Giter VIP home page Giter VIP logo

Comments (11)

wuyukai avatar wuyukai commented on May 20, 2024 1

This fix works for me. @gcarleo
Thanks everyone!

from netket.

femtobit avatar femtobit commented on May 20, 2024

I cannot reproduce the crash on my machine and therefore did not investigate this thoroughly, however, I have a suspicion:

The crash could be related to the class MatrixReplacement and the fact that it stores a member of type Eigen::MatrixXcd: According to the Eigen documentation

fixed-size vectorizable Eigen objects must absolutely be created at 16-byte-aligned locations, otherwise SIMD instructions addressing them will crash.
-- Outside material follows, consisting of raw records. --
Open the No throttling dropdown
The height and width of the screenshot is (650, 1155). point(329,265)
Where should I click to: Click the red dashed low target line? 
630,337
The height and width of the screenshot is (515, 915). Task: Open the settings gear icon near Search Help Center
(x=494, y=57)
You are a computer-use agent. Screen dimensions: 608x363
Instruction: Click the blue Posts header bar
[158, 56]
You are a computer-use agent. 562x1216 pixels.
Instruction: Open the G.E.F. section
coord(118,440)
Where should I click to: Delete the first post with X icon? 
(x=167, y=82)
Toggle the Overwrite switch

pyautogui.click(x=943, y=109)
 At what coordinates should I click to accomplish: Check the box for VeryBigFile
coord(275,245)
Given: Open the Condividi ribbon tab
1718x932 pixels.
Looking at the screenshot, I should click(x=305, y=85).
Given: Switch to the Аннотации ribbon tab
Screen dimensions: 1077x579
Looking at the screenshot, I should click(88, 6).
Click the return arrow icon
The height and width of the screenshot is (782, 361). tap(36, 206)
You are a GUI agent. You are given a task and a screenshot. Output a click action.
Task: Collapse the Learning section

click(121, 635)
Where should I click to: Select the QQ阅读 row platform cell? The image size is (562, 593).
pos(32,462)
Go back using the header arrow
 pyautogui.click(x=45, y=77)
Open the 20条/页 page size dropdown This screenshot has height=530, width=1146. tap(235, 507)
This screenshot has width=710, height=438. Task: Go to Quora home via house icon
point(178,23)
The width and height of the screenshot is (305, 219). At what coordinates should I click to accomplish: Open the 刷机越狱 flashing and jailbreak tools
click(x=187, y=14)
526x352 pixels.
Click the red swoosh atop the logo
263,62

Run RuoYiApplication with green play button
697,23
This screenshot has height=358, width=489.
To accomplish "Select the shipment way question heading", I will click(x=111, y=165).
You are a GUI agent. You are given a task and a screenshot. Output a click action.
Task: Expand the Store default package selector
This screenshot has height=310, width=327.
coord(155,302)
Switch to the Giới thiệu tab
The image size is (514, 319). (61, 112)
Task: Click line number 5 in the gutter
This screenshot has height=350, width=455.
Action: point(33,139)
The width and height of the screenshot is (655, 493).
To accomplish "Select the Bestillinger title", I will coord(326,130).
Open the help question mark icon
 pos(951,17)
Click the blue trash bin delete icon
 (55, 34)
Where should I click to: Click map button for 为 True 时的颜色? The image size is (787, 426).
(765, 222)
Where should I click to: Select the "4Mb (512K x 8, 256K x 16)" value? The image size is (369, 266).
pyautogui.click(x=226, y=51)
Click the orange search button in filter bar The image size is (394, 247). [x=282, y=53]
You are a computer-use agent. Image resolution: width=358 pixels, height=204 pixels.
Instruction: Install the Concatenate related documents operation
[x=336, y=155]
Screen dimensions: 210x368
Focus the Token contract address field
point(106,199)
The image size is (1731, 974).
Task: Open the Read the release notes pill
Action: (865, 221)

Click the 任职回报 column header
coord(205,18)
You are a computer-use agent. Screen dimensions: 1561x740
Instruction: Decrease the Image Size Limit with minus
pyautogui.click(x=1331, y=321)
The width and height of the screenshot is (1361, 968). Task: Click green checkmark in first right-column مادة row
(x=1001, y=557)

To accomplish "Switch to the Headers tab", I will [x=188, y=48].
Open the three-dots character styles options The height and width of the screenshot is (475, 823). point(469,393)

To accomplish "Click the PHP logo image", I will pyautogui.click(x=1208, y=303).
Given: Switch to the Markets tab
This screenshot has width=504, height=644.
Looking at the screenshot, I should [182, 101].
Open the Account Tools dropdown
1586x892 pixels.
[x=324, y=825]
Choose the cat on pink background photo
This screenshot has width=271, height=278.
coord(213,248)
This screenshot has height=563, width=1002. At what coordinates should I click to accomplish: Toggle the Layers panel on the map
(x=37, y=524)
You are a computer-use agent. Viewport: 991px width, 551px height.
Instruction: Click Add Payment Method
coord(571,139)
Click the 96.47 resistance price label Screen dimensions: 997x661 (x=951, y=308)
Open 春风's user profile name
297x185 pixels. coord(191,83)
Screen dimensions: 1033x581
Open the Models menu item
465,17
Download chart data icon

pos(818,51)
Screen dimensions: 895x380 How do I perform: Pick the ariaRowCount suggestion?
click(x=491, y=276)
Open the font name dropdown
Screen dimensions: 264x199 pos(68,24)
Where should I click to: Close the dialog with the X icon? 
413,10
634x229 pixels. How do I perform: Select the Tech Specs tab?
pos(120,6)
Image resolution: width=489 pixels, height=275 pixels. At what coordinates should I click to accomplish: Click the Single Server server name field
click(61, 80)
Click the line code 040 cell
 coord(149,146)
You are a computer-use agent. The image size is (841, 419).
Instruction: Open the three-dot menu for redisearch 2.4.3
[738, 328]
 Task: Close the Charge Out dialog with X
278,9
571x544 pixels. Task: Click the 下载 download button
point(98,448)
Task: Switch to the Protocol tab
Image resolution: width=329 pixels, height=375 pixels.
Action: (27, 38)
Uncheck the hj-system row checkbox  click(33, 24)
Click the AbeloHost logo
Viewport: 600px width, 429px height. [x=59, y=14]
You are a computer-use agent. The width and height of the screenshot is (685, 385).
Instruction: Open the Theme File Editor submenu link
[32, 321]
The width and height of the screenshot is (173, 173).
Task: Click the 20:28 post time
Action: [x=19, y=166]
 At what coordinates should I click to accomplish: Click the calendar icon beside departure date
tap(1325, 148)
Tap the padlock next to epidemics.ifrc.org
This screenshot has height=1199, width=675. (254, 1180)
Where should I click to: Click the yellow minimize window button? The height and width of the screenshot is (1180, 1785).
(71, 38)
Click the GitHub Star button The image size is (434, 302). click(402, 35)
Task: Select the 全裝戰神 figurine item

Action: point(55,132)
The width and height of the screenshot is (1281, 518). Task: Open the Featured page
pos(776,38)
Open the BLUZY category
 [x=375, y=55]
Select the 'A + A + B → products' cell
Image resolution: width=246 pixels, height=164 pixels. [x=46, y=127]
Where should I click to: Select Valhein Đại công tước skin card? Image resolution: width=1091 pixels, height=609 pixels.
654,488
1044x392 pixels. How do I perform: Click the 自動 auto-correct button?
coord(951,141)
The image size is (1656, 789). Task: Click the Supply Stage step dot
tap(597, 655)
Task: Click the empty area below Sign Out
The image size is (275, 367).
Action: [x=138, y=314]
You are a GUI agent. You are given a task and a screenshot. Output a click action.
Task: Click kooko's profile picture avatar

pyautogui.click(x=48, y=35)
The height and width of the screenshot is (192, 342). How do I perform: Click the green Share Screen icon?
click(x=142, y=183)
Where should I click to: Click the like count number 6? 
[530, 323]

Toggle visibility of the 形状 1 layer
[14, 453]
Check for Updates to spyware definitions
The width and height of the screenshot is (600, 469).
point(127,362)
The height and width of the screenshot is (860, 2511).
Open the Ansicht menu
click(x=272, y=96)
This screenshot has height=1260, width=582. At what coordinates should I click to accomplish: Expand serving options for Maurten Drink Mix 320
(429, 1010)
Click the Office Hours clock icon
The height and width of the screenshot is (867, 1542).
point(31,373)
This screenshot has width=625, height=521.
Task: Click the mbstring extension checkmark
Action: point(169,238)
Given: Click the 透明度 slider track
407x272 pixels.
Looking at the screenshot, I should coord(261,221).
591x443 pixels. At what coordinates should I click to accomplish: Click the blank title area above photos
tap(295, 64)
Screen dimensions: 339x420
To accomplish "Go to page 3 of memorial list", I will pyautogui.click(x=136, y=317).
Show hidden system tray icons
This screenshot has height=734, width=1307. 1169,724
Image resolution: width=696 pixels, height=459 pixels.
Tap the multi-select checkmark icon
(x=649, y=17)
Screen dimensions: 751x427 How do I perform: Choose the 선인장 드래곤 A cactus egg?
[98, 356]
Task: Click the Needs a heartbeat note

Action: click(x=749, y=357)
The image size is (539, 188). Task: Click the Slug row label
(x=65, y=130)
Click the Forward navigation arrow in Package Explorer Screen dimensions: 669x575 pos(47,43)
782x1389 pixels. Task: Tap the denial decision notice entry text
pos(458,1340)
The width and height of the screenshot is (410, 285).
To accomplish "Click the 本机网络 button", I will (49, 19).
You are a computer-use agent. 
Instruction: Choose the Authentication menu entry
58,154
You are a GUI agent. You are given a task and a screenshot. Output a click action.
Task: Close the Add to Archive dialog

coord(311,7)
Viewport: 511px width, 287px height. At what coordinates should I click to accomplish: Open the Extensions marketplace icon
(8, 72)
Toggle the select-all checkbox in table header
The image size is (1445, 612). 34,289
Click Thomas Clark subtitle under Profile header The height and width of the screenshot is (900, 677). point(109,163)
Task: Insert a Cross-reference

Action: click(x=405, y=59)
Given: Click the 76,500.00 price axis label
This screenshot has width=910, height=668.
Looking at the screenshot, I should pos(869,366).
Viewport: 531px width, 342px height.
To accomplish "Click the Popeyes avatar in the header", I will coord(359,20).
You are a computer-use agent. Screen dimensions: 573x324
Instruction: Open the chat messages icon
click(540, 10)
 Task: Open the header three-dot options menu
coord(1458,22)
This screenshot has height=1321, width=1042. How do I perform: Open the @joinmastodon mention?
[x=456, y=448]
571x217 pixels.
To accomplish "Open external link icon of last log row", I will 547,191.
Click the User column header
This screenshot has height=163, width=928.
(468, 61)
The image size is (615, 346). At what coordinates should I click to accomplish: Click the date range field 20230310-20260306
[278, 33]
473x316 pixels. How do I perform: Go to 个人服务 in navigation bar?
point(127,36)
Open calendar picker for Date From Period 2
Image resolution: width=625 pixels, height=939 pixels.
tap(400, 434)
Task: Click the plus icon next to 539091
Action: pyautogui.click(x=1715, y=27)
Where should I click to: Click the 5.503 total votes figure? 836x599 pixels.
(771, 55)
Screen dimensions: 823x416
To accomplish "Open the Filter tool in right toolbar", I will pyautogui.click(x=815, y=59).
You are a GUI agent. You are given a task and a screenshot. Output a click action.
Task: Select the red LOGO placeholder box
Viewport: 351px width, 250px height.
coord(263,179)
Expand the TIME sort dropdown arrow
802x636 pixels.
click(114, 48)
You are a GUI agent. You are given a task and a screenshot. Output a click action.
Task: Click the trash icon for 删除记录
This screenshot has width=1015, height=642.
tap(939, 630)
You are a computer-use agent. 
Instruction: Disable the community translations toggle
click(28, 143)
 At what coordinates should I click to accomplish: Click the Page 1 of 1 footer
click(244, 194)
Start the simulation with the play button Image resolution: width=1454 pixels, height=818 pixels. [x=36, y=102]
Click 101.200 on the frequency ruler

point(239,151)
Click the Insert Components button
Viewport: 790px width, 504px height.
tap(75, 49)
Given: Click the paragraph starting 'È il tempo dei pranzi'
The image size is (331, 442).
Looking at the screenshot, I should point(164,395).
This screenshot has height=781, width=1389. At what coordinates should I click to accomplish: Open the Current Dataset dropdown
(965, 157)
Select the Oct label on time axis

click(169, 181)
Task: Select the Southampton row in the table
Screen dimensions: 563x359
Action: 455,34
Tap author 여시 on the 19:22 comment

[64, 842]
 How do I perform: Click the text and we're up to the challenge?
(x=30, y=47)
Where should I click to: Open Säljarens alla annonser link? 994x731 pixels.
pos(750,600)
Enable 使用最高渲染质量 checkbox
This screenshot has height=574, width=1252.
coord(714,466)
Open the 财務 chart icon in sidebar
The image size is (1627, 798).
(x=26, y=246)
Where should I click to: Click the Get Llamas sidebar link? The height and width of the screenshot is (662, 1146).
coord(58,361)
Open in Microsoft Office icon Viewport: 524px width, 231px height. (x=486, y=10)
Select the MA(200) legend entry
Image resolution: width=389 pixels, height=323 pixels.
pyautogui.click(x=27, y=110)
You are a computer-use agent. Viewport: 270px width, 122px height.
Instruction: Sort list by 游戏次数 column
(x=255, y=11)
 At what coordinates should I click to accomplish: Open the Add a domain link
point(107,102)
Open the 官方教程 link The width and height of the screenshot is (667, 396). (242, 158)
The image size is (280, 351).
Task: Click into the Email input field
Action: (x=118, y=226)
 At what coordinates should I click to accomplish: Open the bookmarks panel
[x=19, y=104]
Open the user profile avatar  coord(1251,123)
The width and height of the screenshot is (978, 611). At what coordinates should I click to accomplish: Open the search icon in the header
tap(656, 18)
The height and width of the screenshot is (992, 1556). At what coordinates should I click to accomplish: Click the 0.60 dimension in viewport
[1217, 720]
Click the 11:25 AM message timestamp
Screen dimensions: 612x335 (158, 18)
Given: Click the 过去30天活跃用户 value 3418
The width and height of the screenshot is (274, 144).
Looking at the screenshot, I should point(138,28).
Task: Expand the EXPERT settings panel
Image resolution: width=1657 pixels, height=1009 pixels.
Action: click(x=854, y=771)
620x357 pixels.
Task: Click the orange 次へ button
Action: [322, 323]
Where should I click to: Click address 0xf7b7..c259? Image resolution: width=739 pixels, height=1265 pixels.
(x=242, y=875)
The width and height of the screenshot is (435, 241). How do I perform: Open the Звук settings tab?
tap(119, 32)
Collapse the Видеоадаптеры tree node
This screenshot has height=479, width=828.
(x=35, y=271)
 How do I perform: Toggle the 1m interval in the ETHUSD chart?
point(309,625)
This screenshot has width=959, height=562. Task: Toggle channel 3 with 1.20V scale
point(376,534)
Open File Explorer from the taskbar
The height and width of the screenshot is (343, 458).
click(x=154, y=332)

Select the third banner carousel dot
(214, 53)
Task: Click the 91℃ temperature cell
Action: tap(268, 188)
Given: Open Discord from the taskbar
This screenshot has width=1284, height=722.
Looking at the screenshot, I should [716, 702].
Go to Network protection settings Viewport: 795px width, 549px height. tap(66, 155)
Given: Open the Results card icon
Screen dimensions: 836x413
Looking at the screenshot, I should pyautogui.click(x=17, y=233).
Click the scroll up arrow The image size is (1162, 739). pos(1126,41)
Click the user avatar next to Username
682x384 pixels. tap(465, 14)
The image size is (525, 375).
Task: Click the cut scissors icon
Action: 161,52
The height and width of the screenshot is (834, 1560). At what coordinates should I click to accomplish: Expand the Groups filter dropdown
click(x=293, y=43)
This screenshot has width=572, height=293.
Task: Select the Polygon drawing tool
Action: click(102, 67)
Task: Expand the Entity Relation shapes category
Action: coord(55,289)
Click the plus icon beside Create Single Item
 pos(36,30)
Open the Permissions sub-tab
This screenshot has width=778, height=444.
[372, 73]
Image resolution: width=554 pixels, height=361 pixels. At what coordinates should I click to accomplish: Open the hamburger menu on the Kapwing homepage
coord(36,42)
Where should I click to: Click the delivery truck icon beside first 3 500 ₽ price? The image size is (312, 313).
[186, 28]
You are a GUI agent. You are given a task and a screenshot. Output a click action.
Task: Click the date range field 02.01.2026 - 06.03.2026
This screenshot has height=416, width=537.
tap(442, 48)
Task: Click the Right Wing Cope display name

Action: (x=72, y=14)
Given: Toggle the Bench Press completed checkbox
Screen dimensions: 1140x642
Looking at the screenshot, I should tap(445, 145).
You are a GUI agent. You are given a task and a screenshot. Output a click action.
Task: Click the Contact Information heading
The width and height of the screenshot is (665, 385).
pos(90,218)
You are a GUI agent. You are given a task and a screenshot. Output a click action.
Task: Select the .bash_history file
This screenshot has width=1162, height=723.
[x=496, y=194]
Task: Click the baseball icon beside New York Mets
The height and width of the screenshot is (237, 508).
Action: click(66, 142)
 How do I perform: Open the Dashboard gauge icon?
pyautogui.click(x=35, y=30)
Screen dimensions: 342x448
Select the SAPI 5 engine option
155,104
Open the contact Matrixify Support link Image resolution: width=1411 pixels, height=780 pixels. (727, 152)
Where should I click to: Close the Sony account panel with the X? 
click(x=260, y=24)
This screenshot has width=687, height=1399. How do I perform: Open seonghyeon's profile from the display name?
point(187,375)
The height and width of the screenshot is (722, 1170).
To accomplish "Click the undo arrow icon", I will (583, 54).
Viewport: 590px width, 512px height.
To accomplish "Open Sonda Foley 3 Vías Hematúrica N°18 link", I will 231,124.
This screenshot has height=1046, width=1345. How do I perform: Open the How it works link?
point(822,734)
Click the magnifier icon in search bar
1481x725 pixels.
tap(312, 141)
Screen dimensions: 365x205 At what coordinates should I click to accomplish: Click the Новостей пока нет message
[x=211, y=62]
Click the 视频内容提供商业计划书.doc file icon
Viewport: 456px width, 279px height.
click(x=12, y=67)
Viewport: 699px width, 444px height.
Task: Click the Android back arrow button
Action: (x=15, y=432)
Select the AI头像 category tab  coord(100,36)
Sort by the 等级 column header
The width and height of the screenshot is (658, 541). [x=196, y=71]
This is not guaranteed for class member variables. This problem can be solved by specifying the EIGEN_MAKE_ALIGNED_OPERATOR_NEW macro within the class body.

I cannot test this on my machine right now (since I cannot reproduce the crash), but could you check whether making this change fixes the crash for you?

from netket.

gcarleo avatar gcarleo commented on May 20, 2024

Thank you @wuyukai for the bug report, and thanks a lot @femtobit for looking into this!
I think this might be the likely source of the issue. Indeed on my machines I wasn't able to reproduce the bug, and it is most likely compiler/cpu-related.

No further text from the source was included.